Amma tells the story of how I was addicted to nandini haalu as a four year old. Every day, without fail, two litres would disappear down your throat. The green and pink dora cup, filled three fourths of the way from the neeli packet, one and a half spoons of bournvita, microwaved for thirty seconds exactly. On one particularly day you wanted more milk, and asked aunty. More milk! More milk! You kept asking. At this point, Aunty enters the conversation, recognising the familiar phrase. She laughs about how she didn’t understand me at all, and struggled for fifteen minutes before calling amma, who quickly explained to her what it meant. She liked to think of it as the starting point of her learning english.
I don’t want this to be a sad essay. I tend to resent myself and others very strongly when it comes to certain things that I love and am losing.
Recently I love going in the bus and looking at the restaurant signs that pass by. I like trying to figure out how the spellings have changed over time. Mulabagilu dose lost the ‘i’ and the ‘u’ sounds as if placed in an english person’s mouth first, returning as Mulbagal. But on the sign, they write it that way even in Kannada! Isn’t that strange, I ask. “Eega adhene Kannadadalli helu.”
It is a very humble challenge, but when amma asks me to repeat my long dinnertime monologue in Kannada, I become silent. My insides become hollow and I search its walls with blind, desperate hands, because suddenly I have nothing to say. Something about ease and culture and loss and mothers. Tongues that freeze up when you need them. Receiving a book at seventeen but taking two whole minutes to get through ‘nanagu ninagu neeru beku’ and then crying. Trying and failing two months ago to read the signs from the bus at all. Now I can read them, but I am silent. My words are always too little, too late. I had a conclusion to the story about Mulabagilu dose, and I tell it in my head. About how I feel equal parts excited and annoyed when I notice these changes, but I need to summon all of my years of passionate language study to remember that change is healthy and good for languages. It helps us open up to a bigger world.

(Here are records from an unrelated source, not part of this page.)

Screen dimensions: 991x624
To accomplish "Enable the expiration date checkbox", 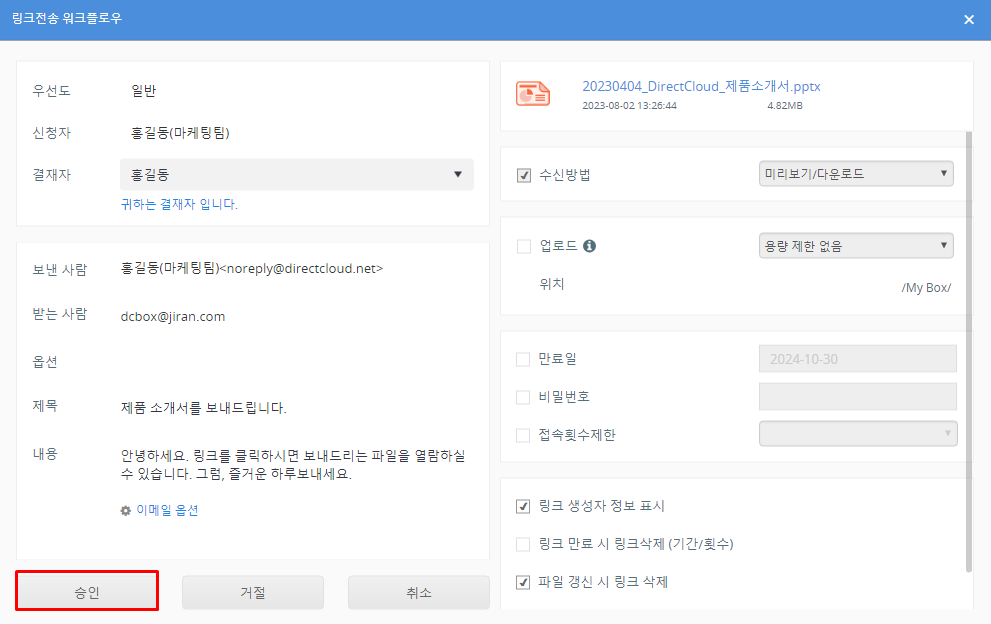I will pyautogui.click(x=523, y=359).
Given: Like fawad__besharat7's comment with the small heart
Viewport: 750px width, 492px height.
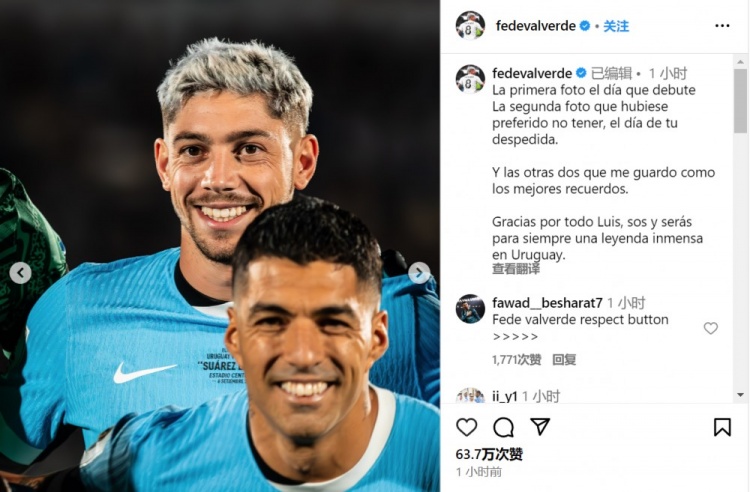Looking at the screenshot, I should (710, 328).
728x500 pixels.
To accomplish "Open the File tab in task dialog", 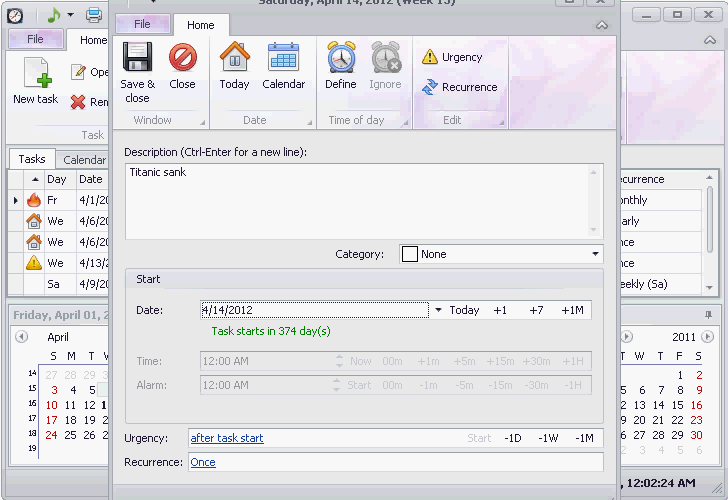I will [x=143, y=24].
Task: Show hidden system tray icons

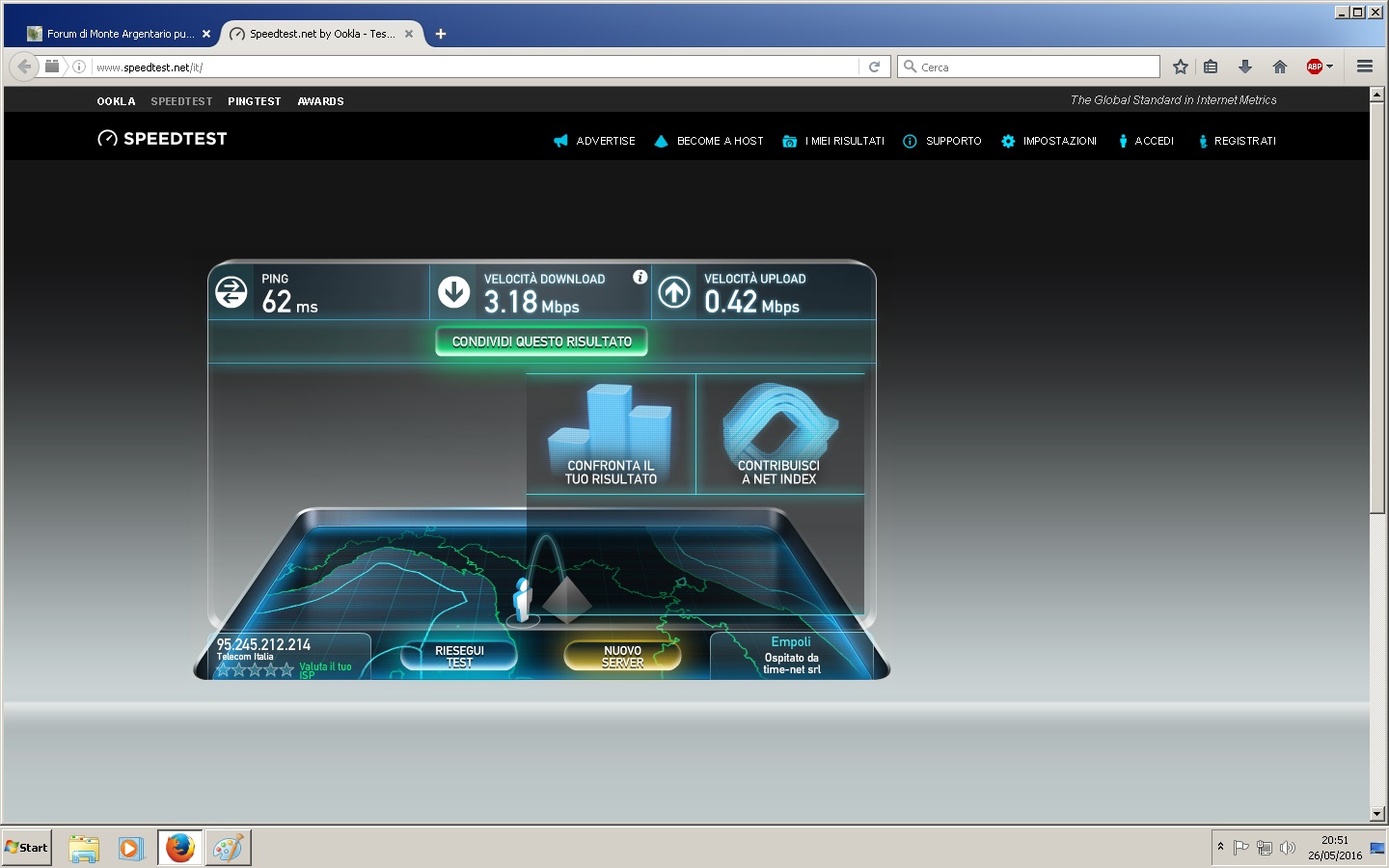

I cannot resent anyone for wanting that. I cannot resent anyone for wanting that for me.
I cannot tell that story in Kannada, and I can’t tell you this essay either. But I can tell you that Anna made the saaru today, and he put in so much bella that it tastes like payasa. Amma shakes her head disappointedly, but we all know that that’s when it tastes best. I pick up one tthutthu and then another. And slowly, eventually, I begin to feel full.